Hiya, new here. Been with my partner for 4yrs, he's been a type 1 diabetic for 27yrs (since he was 2yrs old). I've always sort of just left him to sort his diabetes - he's been doing it long enough. However I'm usually pretty good at spotting his hypos (especially those hypos where he just gets quite stubborn so you have to battle with him a little to get him to either just eat something or test his blood sugar levels). I have been a bit worried recently that he seems to have more hypos than when I first met him - I have wondered if this was because his last hba1c was a bit high and he's maybe trying a bit too hard to keep it down and over compensating.
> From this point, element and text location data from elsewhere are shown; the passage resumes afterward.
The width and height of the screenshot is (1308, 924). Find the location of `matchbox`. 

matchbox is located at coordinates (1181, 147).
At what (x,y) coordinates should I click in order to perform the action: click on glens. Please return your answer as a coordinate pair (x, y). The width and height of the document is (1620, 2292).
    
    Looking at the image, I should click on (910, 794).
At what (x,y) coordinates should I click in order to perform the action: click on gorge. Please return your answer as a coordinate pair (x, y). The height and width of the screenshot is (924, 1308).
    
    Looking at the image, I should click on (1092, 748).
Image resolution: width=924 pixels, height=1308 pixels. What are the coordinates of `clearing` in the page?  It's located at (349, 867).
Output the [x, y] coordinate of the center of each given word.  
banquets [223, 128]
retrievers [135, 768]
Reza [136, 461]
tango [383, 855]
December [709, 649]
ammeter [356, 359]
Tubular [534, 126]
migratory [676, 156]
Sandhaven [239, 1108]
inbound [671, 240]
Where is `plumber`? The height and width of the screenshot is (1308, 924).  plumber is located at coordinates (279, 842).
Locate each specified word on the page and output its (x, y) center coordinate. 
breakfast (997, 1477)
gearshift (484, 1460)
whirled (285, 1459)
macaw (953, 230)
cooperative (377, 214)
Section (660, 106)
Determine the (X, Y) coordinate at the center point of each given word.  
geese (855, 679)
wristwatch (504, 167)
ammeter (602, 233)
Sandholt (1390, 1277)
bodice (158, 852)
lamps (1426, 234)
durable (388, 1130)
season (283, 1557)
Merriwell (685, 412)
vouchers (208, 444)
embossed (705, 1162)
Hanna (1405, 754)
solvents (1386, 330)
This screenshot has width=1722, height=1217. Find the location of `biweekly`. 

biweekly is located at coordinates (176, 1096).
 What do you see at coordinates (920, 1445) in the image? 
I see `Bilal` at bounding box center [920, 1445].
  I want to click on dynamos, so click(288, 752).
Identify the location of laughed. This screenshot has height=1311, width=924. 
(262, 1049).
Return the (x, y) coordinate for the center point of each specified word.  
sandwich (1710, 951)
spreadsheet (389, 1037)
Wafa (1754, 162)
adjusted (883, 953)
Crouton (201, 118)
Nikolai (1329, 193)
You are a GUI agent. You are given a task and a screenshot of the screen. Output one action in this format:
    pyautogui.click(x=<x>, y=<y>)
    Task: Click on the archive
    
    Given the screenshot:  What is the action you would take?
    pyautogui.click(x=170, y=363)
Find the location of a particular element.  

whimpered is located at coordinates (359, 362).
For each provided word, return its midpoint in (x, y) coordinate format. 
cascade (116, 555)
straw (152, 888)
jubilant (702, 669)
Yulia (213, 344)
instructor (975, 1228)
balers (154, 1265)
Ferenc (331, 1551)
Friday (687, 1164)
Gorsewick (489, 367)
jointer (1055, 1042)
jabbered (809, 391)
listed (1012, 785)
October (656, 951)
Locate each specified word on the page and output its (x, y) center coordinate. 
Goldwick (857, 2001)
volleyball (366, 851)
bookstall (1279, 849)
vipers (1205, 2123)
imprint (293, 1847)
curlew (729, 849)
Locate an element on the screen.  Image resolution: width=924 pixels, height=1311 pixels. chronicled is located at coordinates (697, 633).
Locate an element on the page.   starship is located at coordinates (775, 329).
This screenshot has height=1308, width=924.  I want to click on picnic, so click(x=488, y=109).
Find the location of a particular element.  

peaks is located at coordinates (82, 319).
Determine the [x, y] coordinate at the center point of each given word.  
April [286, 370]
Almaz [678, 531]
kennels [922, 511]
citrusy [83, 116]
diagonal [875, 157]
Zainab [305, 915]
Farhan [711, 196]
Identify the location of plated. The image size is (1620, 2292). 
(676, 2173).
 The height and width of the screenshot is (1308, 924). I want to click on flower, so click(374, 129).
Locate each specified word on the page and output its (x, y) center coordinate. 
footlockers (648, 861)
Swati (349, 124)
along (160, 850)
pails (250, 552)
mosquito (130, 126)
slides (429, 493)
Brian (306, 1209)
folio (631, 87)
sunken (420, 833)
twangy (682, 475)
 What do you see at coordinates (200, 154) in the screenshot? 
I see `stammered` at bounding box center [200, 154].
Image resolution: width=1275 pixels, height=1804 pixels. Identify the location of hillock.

Y'day morning he woke up at half 8, got out of bed, completely non-responsive to me, spasming/ convulsing, and had a full-blown seizure whilst I was on the phone to 999. He ended up in a&E as even 90mins after being given glucagon he was still having really repetitive/cyclical speech and had no memory of the last 2 weeks or so at all, plus he was repeatedly complaint of back pain and due to his mental state the paramedic and I couldn't work out if this was likely just secondary to the seizure or separate issue. Discharged from a&e with nothing showing on bloods/rads.
I'm just maybe looking for ideas of anything I can do to try and help him and myself here, as no obvious trigger for such a severe hypo (he had hadone a few pints the previons night, buthe was only a night in, so nothing out of the ordinary crazy, BG was high end ofor normale at dinner - although I know it's a notoriously unpredictable disease). But at the minute I feel like I'm just wanting him to run blood tests all the time (I made him run one before bed and one 20mins after we got into bed last night), and I'm anxious for all the times he might be on his own (I work alternate weekends so had I been working this weekend I would have left before all this happened). I know most of this is just going to be giving it time and learning to relax again, but any tips anyone might have that will stop me feeling like I'm nagging him (he'll allow me a few days of anxiety but understandably he's not going to want me banging on about his blood glucose levels for ever!) I don't know if diabetic nurses would allow me to come along or do talks for partners etc, or if there's any other good resources out there?
Sorry for the long waffling post, just feeling a bit panicky at the moment!